Directions =
For each line of the material below, give that line again word for word.

- - -

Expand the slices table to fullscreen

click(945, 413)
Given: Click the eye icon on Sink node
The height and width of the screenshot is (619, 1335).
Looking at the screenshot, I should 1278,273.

- - -

Answer section =
Expand the slices table to fullscreen

click(945, 413)
Given: Click the eye icon on Sink node
The height and width of the screenshot is (619, 1335).
Looking at the screenshot, I should 1278,273.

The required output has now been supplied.